• **OBJECTIVE**
Copy the rows below verbatim, starting at the line containing "Where should I click to: Select" and continuing through the last row, with both ends included. Omit the pictures from your copy.
--------------------
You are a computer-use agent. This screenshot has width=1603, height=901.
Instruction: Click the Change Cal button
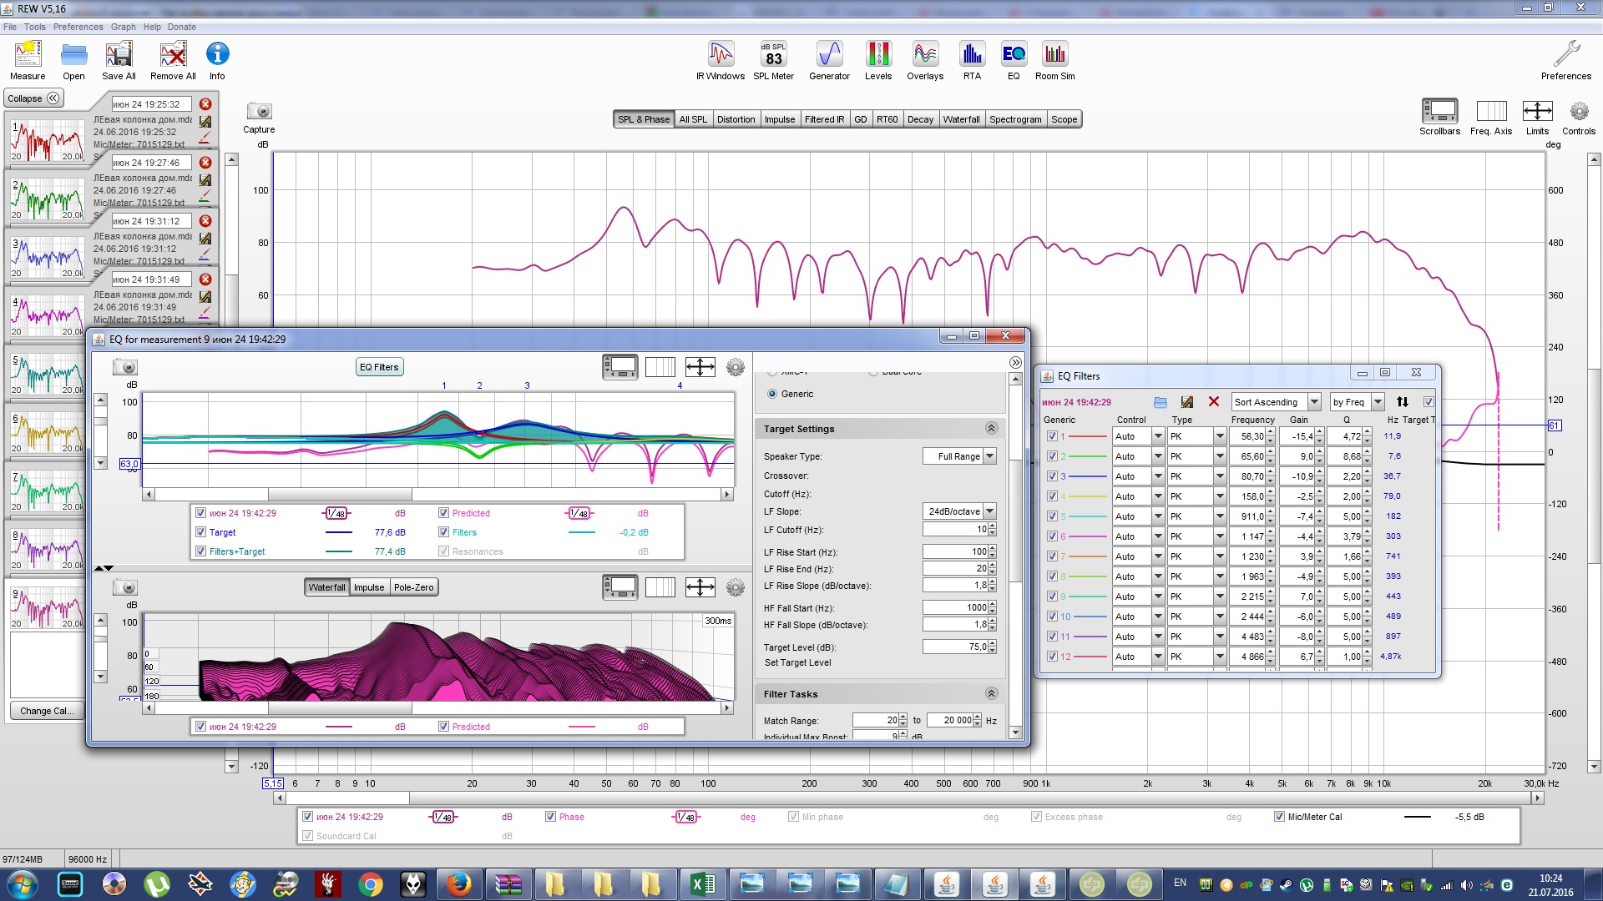47,711
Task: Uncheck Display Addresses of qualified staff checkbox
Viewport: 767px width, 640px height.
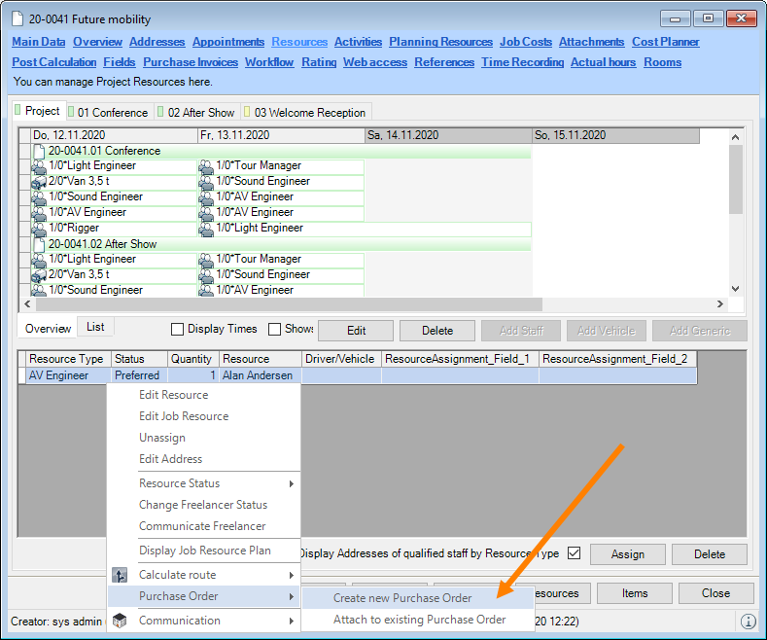Action: [x=574, y=553]
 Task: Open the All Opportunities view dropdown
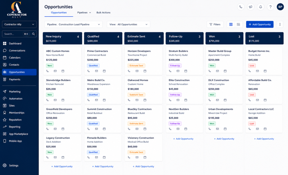click(x=128, y=24)
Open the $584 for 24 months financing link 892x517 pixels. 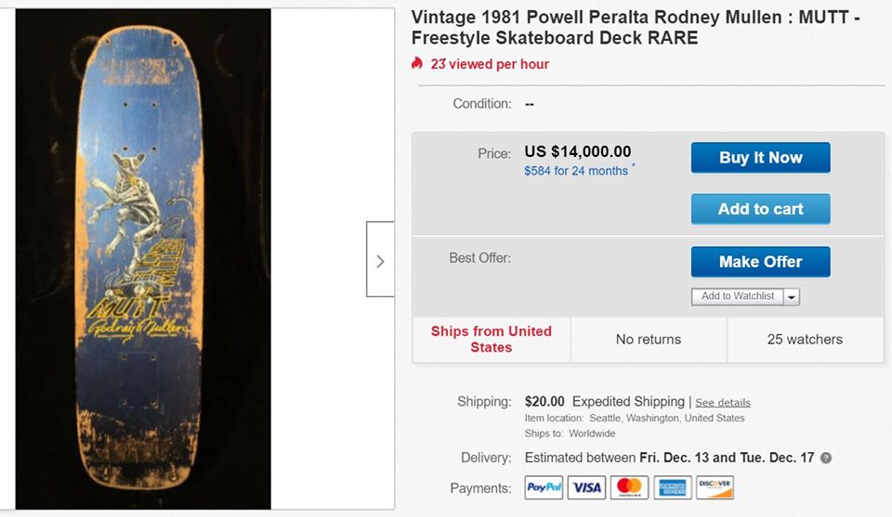point(576,171)
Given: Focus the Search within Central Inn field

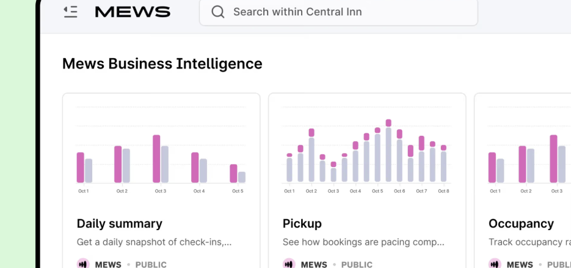Looking at the screenshot, I should pyautogui.click(x=342, y=12).
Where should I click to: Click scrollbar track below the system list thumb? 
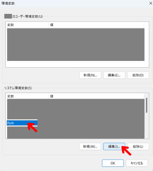pos(147,125)
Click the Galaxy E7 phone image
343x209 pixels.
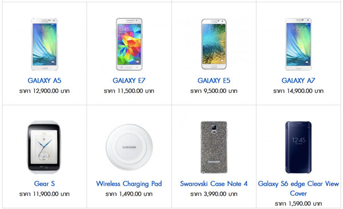click(129, 44)
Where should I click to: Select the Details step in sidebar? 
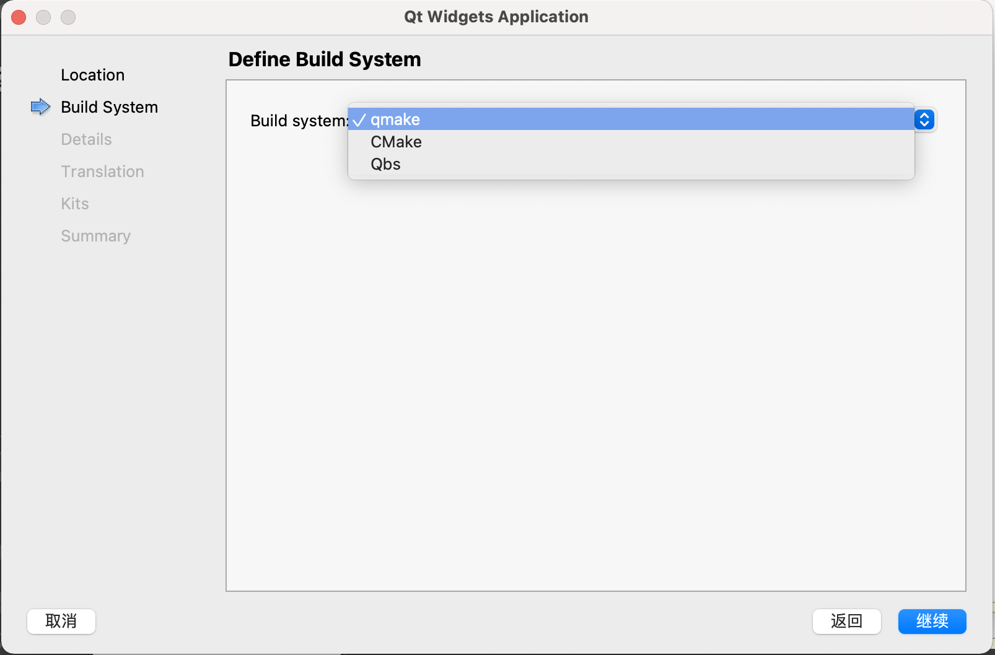[86, 139]
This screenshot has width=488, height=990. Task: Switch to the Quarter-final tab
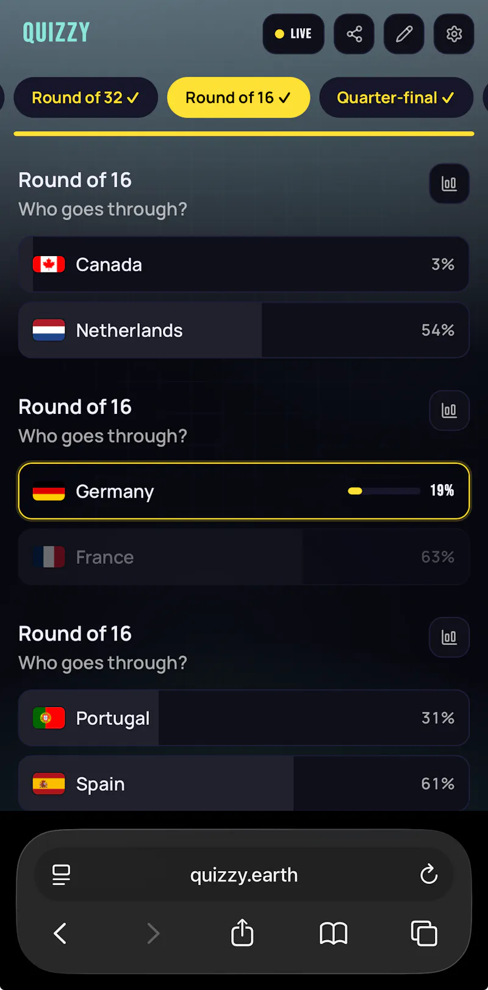coord(396,98)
--------------------
• **REPLY**
Where should I click to: Select the Details step in sidebar? 
[86, 139]
This screenshot has width=488, height=990. Task: Switch to the Quarter-final tab
coord(396,98)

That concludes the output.